Items:
---
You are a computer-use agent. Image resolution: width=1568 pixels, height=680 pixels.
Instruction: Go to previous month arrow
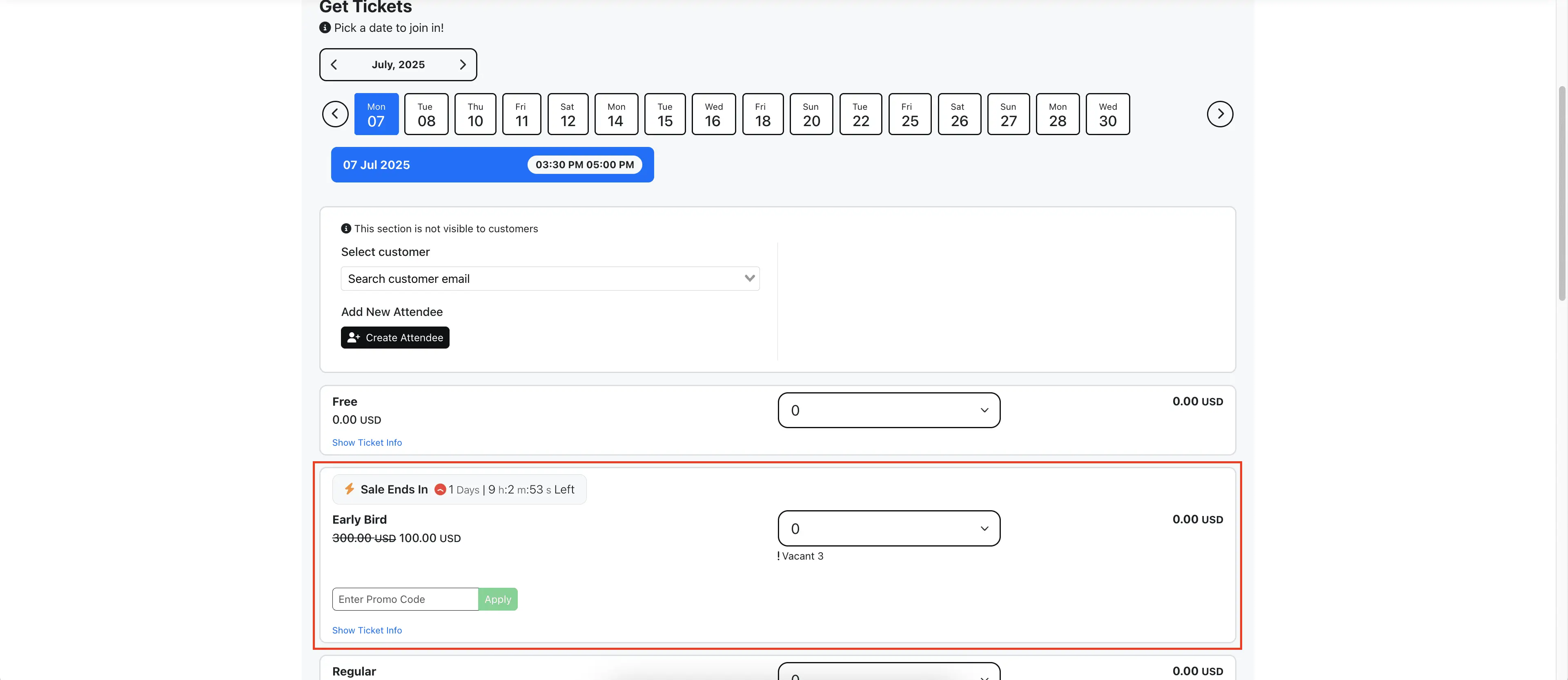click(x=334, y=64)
---
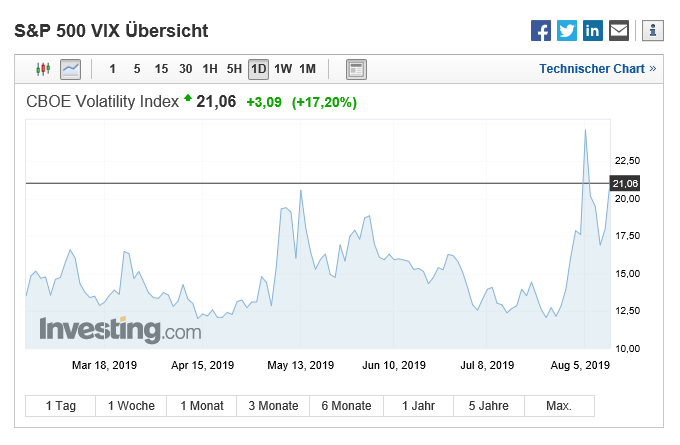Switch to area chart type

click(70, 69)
---
What is expected:
Copy word for word the lines that begin with the one containing "You are a computer-use" and end with the one containing "click(x=334, y=64)", both of those included. Leave the pictures out.

Exercise response:
You are a computer-use agent. Image resolution: width=1568 pixels, height=680 pixels.
Instruction: Go to previous month arrow
click(x=334, y=64)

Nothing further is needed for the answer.